300 gün sonra üç golle deplasman galibiyeti

Haberin Devamı

Uğurcan Çakır, Piotek’ten gol yememeye yeminliydi adeta! İlk yarının hemen başında Piotek’in deyim yerindeyse boğayı yere serecek, isabet edeni devirecek kafa topuna öyle bir uçuş yaptı ki, izleyenler izlemeyenlere THY’nin en büyük rakibinin Trabzonspor kaptanı Uğurcan Çakır’ın olduğunu söyleyebilirler!
Ya ikinci yarının hemen başında yine Piotek’in ayağından çıkan penaltı vuruşuna yaptığı çifte kavrulmuş kurtarışına ne demeli? Trabzonspor kaptanı önce soluna kedi çevikliğiyle zıpladı, sonra da sekip rakibin önüne düşen topa panter kesildi!
Trabzonspor aleyhine verilen penaltıya bir parantez açmak gerekirse; oyuncuların kramponlarının ucunun birbirine değmesi bir yana, Umut Güneş, Trabzonsporlu oyuncunun rüzgarından etkilenmiş olacak ki yuvarlandıkça yuvarlandı. Trabzonspor maçlarında alışık olduğumuz için penaltı verilmesine çok da şaşırmadık, alıştık artık!
Açıkçası kaptan şampiyon oldukları sezondan kesitler sundu. Ne diyelim Allah nazardan, sakatlıklardan korusun!
Leyla’nın Mecnun’a, Ferhat’ın Şirin’e kavuşmak istediği gibi yıllar sonra Trabzonspor hayalleri gerçekleşen çiçeği burnunda Fatih Tekke, oyuncularına önce defans güvenliği diyerek bekleyerek oynamalarını istemiş.
Her ne kadar ilk yarının ve ikinci yarının başlarında kanatları devreye sokarak oynayan, ısrarla oynamaya çalışan Başakşehir karşısında zor anlar yaşamış olsalar da kademeli savunma anlayışıyla ve de Uğurcan’ın kalesinde devleşmesiyle başlarına gelmesini istemedikleri durumla karşılaşmadılar.
Edin Vişça, hakikaten inanılmaz bir oyuncu.

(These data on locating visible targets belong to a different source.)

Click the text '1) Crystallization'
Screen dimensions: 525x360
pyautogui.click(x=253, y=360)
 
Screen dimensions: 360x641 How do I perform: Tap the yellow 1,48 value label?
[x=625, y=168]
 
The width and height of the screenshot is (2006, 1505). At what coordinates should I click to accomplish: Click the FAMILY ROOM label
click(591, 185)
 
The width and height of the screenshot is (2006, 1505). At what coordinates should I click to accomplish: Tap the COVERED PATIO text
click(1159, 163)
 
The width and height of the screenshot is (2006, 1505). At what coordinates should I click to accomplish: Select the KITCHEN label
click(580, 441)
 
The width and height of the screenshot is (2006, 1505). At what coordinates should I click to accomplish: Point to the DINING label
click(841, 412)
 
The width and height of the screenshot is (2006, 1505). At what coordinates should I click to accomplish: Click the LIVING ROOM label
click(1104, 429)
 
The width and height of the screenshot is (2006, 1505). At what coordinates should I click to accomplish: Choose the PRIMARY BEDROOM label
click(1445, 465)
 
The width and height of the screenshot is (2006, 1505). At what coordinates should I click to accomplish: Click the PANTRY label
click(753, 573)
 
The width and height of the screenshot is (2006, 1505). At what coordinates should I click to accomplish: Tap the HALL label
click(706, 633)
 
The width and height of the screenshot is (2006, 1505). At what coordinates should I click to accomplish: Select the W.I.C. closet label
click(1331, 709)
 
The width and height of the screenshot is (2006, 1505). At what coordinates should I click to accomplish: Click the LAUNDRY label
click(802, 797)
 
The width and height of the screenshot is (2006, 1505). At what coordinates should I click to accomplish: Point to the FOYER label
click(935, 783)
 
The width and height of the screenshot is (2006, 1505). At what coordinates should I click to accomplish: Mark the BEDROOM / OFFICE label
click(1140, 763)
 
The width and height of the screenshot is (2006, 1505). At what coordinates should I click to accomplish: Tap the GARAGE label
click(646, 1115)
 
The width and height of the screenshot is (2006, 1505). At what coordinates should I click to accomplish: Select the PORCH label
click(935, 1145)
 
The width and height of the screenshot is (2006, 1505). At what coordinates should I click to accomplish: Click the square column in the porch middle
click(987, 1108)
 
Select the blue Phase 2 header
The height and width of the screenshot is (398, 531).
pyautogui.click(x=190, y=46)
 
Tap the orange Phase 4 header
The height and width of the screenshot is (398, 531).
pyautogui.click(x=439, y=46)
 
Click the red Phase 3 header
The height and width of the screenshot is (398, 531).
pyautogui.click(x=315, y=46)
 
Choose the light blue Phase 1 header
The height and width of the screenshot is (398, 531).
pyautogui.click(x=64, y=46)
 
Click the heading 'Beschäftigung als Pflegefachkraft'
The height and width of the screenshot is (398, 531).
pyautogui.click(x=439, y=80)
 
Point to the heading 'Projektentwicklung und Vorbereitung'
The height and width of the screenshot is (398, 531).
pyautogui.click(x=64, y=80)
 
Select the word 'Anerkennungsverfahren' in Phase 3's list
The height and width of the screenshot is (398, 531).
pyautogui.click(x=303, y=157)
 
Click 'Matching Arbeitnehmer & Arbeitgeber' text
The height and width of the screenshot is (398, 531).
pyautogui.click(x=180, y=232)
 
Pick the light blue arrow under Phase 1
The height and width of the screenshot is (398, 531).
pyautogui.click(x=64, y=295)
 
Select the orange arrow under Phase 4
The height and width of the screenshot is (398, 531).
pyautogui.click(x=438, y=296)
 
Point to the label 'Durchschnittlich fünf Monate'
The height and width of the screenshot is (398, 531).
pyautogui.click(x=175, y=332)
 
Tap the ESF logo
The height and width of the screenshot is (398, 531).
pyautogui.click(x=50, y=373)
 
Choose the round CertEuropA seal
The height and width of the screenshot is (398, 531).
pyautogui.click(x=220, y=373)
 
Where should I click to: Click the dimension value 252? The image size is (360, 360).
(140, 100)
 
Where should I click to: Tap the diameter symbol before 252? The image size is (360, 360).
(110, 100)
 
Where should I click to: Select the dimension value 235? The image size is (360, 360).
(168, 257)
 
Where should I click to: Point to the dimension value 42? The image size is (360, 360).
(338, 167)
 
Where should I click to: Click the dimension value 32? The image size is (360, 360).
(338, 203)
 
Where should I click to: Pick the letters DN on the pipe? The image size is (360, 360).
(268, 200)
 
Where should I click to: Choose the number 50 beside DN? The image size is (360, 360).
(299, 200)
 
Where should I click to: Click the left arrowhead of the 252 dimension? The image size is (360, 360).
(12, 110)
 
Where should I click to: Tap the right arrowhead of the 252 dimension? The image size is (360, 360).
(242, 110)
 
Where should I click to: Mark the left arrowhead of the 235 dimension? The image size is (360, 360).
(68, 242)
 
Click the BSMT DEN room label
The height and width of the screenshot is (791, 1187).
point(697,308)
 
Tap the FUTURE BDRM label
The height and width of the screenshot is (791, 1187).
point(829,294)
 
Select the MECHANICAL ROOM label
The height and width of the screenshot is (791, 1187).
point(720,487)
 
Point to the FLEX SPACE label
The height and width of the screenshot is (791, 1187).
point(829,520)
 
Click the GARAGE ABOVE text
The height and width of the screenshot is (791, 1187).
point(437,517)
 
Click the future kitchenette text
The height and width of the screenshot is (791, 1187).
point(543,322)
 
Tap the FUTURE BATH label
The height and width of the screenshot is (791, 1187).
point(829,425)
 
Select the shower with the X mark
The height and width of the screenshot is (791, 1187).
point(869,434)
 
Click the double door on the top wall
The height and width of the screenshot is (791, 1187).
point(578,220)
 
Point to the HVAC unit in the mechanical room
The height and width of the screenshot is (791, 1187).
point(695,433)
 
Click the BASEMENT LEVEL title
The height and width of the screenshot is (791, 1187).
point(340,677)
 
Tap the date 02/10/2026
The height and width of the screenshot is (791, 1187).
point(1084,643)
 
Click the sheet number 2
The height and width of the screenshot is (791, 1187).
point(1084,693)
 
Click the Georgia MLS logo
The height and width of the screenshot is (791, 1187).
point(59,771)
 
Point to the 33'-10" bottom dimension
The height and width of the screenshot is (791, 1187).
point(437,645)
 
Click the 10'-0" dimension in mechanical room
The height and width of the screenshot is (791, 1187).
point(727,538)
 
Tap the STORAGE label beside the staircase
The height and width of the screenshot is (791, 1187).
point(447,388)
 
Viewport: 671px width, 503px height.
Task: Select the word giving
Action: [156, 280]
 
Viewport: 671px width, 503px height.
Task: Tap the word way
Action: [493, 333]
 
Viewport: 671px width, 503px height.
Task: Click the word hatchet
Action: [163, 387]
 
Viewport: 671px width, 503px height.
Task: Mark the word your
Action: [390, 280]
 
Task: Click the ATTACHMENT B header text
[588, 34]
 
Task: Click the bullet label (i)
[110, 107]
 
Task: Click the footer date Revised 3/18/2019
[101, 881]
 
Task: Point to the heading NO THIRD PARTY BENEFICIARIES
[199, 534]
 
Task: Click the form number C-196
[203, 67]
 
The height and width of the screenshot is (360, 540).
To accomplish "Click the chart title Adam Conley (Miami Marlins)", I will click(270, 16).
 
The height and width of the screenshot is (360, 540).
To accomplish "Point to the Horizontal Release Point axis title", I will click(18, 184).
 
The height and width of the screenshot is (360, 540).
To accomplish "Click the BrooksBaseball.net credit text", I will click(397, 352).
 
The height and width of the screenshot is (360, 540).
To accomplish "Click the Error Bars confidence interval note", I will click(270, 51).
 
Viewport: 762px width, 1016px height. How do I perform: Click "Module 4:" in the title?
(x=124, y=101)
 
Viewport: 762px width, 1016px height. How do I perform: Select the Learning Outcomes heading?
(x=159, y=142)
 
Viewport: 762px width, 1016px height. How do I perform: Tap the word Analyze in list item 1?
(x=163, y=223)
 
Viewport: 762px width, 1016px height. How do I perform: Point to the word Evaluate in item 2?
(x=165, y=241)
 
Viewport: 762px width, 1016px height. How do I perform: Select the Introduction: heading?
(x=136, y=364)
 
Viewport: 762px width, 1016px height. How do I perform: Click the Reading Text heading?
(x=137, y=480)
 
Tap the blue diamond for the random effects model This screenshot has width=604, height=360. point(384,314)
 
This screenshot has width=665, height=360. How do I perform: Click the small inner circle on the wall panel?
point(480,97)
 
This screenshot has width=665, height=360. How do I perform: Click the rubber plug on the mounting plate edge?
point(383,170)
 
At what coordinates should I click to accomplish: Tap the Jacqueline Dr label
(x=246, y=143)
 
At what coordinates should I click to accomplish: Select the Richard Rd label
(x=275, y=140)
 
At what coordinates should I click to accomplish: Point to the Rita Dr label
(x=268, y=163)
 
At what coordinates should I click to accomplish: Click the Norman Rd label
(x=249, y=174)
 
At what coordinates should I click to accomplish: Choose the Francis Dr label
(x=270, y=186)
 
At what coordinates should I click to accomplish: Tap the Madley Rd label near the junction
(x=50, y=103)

Hem sağda hem solda gerek topla gerek topsuz oyunda göz kamaştırdı desek abartmış olmayız. Banza’nın ilk golde topu iğnenin deliğinden geçirdiği pozisyonun başlangıç noktasında Bosnalı oyuncu vardı yine. Golün asistini yapan Malheiro’ya attığı pası gördünüz mü?
Banza da dün gece de ele avuca sığmayanlardandı. Kimsenin tahmin edemeyeceği biçimde su gibi araya sızarak attığı golün yanı sıra Ozan Tufan’ın kendine gelmesini, moral bulmasını sağlayacak golün asist sahibiydi. Tıpkı başkası olsa, nasıl olsa skor 0-2 diyerek topun köşe vuruşu olmasını beklerdi, ancak hiç beklemeyerek meşin yuvarlak dışarı çıkmadan üçüncü golün mühendisi olan Zubkov’un, Cham’ı ödüllendirmesi gibi.
Maçın en büyük kırılma anlarından biri; Deniz’in kırmızı kart ile oyundan atılması idi. Evet, Trabzonspor iki farklı öndeydi ama son yarım saati sezon başından bu yana en rahat oyunlarını oynayarak geçirdiler. Aksi halde zaman zaman inanılmaz hata yapan Trabzonspor defansı, Trabzonsporlulara bildikleri duayı ettirirdi!
Uzun lafın kısası, hafta içi göreve gelmesiyle bir anda karabulutları dağıtan Fatih Tekke, hafta içinde oyuncularıyla yapmış olduğu mental çalışmanın karşılığını almış oldu. Bordo-mavili oyuncular canını dişine takarak çok iyi mücadele ettiler, zaman zaman iyi oynadılar. 300 gün önce tek golle geçtikleri Başakşehir’e 300 gün sonra attıkları üç golle sezonun ilk galibiyetini almış oldular. Sonunda oyuncular da camia da derin bir ‘oh!’’ çekti.